Legislature: Historic New Mexico Civil Rights Act Signed By Governor


Santa Fe, N.M. – The historic New Mexico Civil Rights Act has now been signed into law by Governor Michelle Lujan Grisham, creating an avenue for justice for New Mexicans who’ve had their civil rights violated by government actors.

Sponsored by Representatives Georgene Louis (D-Albuquerque), Speaker of the House Brian Egolf (D-Santa Fe), and Senator Joseph Cervantes (D-Las Cruces), House Bill 4 creates a legal avenue to protect New Mexicans’ civil rights as laid out in the state’s Bill of Rights that did not exist prior to today’s signing. Currently, those who have had their rights violated have no path to justice in state court. The New Mexico Civil Rights Act ensures New Mexicans’ right to life and liberty, safety and happiness, free elections, freedom of religion, speech and press, equal rights for men and women, and victims’ rights.

“All New Mexicans have a right to fair, just, and equal treatment under the law, regardless of their race or background. But up until now, our state laws have made pursuing justice for civil rights violations all but impossible,” said Rep. Louis. “I am so proud to see this critical legislation signed into law today, making enforceable the freedoms guaranteed to New Mexicans in the state’s Bill of Rights.” 

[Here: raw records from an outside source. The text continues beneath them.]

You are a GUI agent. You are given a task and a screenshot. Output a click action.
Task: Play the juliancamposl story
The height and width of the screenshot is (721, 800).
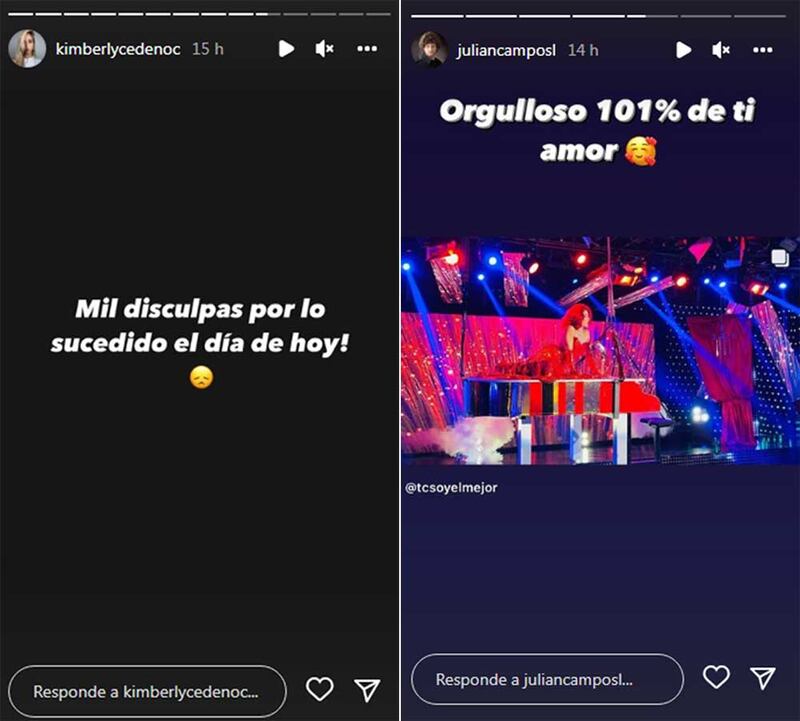683,50
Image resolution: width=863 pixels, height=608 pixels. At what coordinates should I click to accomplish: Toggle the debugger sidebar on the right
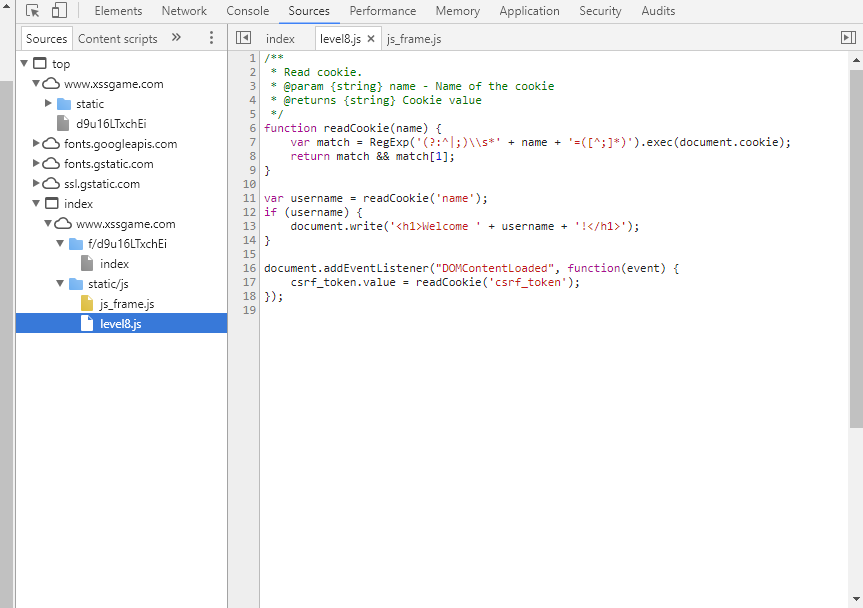848,38

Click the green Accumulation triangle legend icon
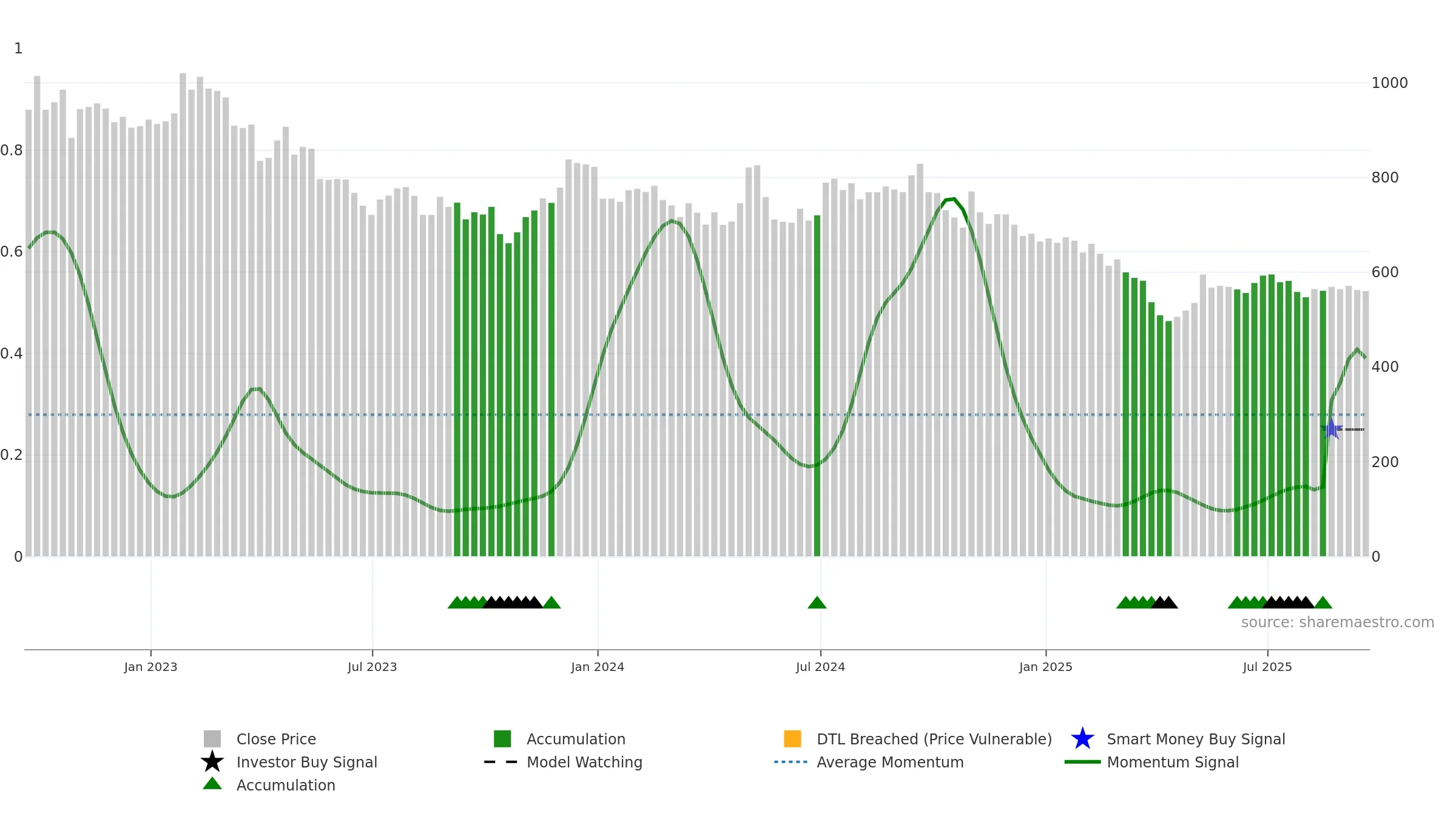coord(212,783)
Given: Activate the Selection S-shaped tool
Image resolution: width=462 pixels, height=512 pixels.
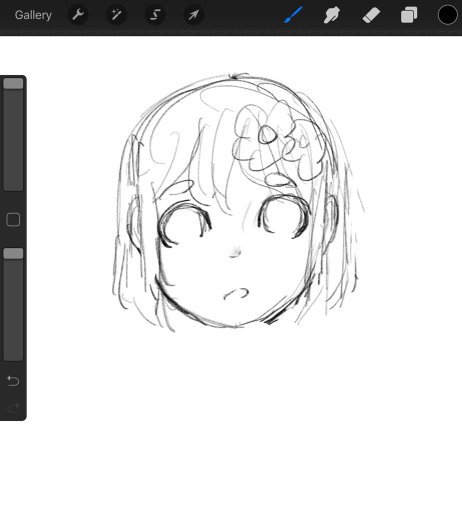Looking at the screenshot, I should [x=155, y=15].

“This is a historic moment for New Mexico, as we ensure that all public bodies in our state are held accountable for violations of civil rights,” said Speaker Egolf. “I am honored to have been part of this historic effort to bring justice to our system and thank Governor Lujan Grisham for recognizing this measure’s vital importance and signing it into law. Today, New Mexico makes history as a national leader in ensuring civil rights and guaranteeing that all victims of violence and discrimination in our state have a road to justice.”   

“Right now, it’s nearly impossible to hold public agencies in New Mexico accountable when they violate someone’s civil rights,” said Senator Cervantes. “With the passage of the Civil Rights Act, we are ensuring that all government bodies are held responsible for their actions, building greater trust between our public bodies and our communities.” 

After listening to the valid concerns of stakeholders, the final version of House Bill 4 clarifies that no individual teacher, law enforcement officer, or other public employee can be sued, holding government agencies solely accountable. The bill also places a $2 million cap including attorney’s fees on judgements under the Act, providing cities, counties, and other entities with financial predictability and allowing them to obtain insurance. Acequias, land grants, and other small units of government are removed from the definition of a public body in the bill.